Quoted passage —
——
Ask HN: How to become better at writing concurrent code? - yurish
I am mostly backend programmer. From time to time I need to solve various concurrensy problems and this may take me a lot of time. I may spend a week trying to solve some problem that looks pretty simple. Note, I know basic stuff like mutexes and semaphors work etc. My problem is that combining these primitives to invent solution that is deadlock and race conditions free is very time consuming and exostive. Do you have any advice on how to become better at this? Any approaches, ideas, notations, formal methods, books anything? Thanks in advance.
======
lovelearning
Two techniques that have helped me:

1\. Diagrams that help visualize what's happening. I prefer a hybrid of
sequence, timeline and activity diagrams. I don't have a ready example at
hand, but [1] comes close to what I use. YMMV though - I know some team
members in my past jobs preferred state transitions to these, because they
found them clearer to think through.
——
Data segment —
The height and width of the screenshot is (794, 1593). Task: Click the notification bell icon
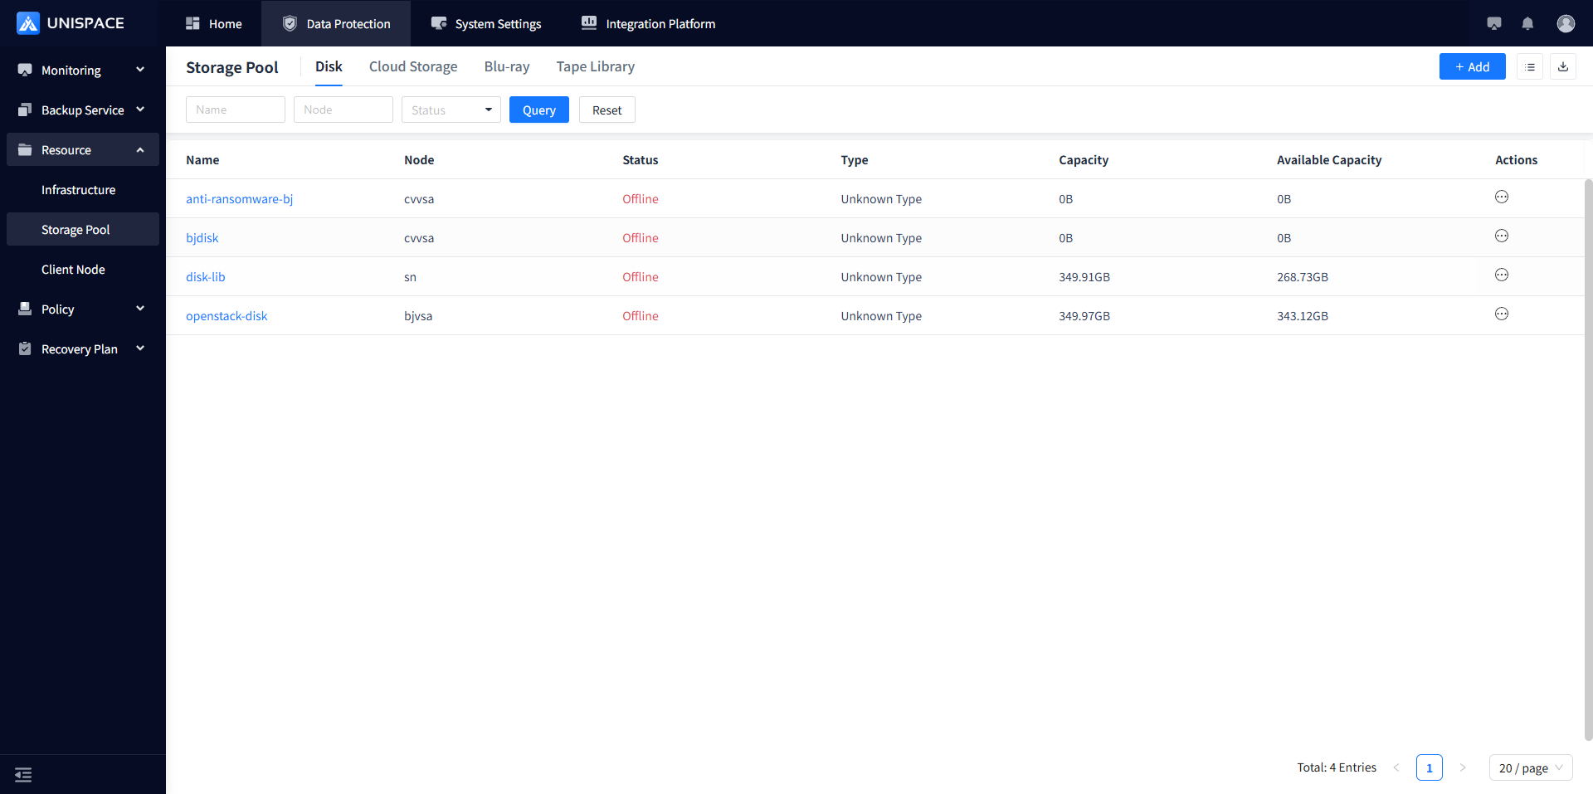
——
Exercise set —
- a) In the Ask HN thread on concurrent code, how long does the poster say they may spend on a problem that looks pretty simple?
- b) Which kinds of diagrams does the reply in the Ask HN thread say it combines into its preferred hybrid?

Completed exercise —
- a) A week.

- b) Sequence, timeline and activity diagrams.